La résiliation étant acquise, le docteur M… est fondé à poursuivre la fixation de sa créance d’indemnisation dont le principe même est reconnu par la clinique à concurrence de la somme de 465.225,73 francs. Dès lors que le contrat ne comporte aucune stipulation d’indemnisation en cas de résiliation non justifiée par une faute grave du praticien, le docteur M… doit être indemnisé de son entier préjudice. Ce préjudice tient de l’ancienneté de seize années du praticien dans la clinique, des recettes précédentes (1.315.139 francs en 1997 avec un bénéfice de 545.201 francs et 1.167.289 en 1998 avec un bénéfice de 864.622 francs), d’un délai raisonnable de préavis, de la reconversion imposée (le docteur M … est désormais praticien hospitalier à temps partiel et collabore avec une nouvelle clinique, son bénéfice pour l’année 2000 étant de 314.932 francs). Ces éléments démontrent que l’indemnisation sollicitée par le docteur M … est en adéquation avec le préjudice subi. Sa créance est lors de 4.000.000 francs.
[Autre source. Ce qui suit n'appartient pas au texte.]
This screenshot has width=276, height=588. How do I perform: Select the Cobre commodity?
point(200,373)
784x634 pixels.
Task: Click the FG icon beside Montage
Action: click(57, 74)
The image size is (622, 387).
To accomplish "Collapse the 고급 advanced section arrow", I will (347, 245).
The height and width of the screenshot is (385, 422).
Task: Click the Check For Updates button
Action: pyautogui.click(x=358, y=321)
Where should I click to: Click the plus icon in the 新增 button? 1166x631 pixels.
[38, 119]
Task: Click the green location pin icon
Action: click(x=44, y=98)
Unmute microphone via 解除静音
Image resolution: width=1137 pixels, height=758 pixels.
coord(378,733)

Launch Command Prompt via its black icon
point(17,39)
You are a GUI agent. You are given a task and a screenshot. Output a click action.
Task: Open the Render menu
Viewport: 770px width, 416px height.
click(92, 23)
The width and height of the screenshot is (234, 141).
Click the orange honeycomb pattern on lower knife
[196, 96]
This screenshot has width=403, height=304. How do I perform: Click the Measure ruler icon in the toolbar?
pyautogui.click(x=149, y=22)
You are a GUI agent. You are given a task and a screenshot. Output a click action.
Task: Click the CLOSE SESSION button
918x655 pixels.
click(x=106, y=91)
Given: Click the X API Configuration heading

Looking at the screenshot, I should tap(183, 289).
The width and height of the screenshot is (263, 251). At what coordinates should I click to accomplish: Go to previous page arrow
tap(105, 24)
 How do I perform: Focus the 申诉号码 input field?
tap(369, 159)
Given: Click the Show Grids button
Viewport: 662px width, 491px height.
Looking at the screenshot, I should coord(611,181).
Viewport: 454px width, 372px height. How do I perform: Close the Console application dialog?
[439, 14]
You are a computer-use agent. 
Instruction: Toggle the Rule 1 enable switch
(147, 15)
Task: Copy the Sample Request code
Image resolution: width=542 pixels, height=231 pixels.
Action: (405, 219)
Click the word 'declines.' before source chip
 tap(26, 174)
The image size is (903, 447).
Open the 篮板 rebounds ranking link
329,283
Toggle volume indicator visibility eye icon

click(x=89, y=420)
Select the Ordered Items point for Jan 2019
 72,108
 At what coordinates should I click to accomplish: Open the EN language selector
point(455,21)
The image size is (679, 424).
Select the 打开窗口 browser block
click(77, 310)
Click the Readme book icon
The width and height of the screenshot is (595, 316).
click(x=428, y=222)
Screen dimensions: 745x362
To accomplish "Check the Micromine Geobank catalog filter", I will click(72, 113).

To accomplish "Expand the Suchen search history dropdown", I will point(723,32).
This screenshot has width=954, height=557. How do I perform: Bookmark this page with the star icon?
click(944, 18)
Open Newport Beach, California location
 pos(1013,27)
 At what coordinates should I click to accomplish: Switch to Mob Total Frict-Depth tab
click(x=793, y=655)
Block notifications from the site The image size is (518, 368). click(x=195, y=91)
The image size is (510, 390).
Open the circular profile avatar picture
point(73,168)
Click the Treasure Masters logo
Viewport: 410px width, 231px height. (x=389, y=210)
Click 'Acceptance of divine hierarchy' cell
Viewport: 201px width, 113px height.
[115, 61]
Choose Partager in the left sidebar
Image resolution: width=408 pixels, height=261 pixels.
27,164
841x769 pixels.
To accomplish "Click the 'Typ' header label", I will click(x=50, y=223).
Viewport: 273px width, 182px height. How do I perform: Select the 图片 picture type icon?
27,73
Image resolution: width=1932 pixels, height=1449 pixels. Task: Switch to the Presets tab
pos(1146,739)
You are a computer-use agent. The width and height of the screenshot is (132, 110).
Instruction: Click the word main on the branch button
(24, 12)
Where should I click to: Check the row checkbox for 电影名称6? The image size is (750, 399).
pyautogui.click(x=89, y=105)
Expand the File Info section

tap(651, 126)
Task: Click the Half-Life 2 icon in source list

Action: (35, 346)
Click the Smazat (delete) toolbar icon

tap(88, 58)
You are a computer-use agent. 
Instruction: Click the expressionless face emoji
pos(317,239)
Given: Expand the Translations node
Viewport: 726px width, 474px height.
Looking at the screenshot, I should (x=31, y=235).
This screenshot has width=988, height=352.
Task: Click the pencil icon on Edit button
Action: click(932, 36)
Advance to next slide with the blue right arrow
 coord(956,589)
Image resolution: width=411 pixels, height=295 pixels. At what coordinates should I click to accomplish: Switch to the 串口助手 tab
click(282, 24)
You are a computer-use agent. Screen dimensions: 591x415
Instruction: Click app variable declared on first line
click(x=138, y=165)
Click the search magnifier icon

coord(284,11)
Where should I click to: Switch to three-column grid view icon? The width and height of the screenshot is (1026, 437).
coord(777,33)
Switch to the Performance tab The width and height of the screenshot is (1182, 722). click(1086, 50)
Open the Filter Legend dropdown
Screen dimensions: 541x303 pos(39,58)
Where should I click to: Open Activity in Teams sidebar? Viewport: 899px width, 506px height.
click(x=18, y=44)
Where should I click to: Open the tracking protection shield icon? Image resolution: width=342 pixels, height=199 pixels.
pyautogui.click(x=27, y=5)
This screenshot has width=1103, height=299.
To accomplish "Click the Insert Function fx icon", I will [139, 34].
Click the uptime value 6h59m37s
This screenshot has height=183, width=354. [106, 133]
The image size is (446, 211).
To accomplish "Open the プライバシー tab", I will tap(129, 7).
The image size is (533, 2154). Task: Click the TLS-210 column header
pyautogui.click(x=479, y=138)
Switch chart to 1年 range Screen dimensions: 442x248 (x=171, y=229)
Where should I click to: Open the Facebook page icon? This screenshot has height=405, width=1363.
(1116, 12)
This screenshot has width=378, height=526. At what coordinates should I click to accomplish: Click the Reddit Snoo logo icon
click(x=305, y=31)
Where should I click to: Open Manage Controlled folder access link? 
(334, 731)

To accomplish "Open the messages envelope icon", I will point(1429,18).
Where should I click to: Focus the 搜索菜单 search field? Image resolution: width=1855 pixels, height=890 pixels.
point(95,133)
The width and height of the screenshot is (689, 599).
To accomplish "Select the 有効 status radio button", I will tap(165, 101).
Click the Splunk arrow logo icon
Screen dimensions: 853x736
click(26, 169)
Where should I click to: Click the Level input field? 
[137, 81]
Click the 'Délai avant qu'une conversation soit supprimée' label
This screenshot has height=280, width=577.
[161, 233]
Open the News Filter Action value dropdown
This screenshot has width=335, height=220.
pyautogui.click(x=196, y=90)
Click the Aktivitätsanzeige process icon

La clinique poursuit la condamnation du praticien paiement d’une somme de 71.694,88 francs. Cette demande nouvelle est recevable en application des dispositions de l’article 564 du nouveau code de procédure civile en ce qu’elle vise une compensation admise par l’article L 621-24 du nouveau code de commerce. Cette créance correspond au solde débiteur du compte du docteur M… constitué des redevances dues par celui-ci. Si le docteur M… a contesté le montant réclamé comme en témoigne notamment son courrier du 15 décembre 1998 rappelant le précédent du 21 août de la même année, il convient néanmoins de constater que, selon le décompte produit, il a payé en plus des redevances mensuelles les sommes de 40.000 et 10.000 francs respectivement les 13 avril et 24 juin 1999. Ces paiements réalisés sans réserve caractérisent une acceptation de la créance. La somme de 71.694,88 francs est alors à compenser avec la créance indemnitaire du docteur M… qui est alors réduite à la somme de 3.928.305,12 francs. En application des dispositions de l’article 700 du nouveau Code de Procédure civile, le docteur M… doit être indemnisé de ses frais irrépétibles à concurrence de la somme demandée. Les dépens de première instance et d’appel sont à la charge de la clinique redevenue in bonis. PAR CES MOTIFS -Infirme le jugement,
-Fixe, après compensation, la créance chirographaire de Monsieur Paul M… au passif du redressement judiciaire de la société Clinique du Docteur Henri Q… à la somme de 3.928.305,12 francs,
-Condamne la société Clinique du Docteur Henri Q… à payer à Monsieur Paul M… la somme de 4.573,47 euros (30.000 francs) en application des dispositions de l’article 700 du nouveau code de procédure civile,
-Rejette toute autre demande,
-Condamne la société Clinique du Docteur Henri Q… aux entiers dépens,
-Accorde à la SCP Q… , avoué, le bénéfice des dispositions de l’article 699 du même code.